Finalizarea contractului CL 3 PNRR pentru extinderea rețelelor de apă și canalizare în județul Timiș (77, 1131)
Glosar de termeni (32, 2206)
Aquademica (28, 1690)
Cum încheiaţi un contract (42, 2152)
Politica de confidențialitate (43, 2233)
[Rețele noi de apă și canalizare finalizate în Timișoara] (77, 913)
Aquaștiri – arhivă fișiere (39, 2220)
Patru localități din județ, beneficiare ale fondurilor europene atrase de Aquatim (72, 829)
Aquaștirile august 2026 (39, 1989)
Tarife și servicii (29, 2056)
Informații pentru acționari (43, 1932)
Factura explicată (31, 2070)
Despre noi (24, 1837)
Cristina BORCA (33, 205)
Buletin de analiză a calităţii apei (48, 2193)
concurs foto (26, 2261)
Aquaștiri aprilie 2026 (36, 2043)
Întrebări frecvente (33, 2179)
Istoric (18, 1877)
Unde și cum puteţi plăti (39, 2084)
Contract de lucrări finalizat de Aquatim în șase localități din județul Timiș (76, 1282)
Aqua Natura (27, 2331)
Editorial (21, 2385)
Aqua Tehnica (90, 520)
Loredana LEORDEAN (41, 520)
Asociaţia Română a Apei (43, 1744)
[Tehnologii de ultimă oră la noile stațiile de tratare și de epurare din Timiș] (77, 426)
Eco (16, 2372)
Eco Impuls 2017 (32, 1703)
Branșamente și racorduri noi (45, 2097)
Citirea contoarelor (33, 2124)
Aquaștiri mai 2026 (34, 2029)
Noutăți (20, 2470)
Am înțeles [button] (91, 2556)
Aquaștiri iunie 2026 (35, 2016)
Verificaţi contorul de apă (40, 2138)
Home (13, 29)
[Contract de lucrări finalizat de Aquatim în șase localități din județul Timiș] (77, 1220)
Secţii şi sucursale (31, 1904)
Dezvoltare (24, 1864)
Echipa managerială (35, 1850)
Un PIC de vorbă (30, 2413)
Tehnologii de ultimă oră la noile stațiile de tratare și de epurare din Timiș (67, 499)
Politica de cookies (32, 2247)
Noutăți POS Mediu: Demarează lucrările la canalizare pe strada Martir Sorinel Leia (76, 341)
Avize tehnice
● ● ● ●
== YOUR INSTRUCTIONS ==
Across the listing above, how many lines include the word "Politica"? Answer with only the number.

== RESPONSE TO THIS EXERCISE ==
2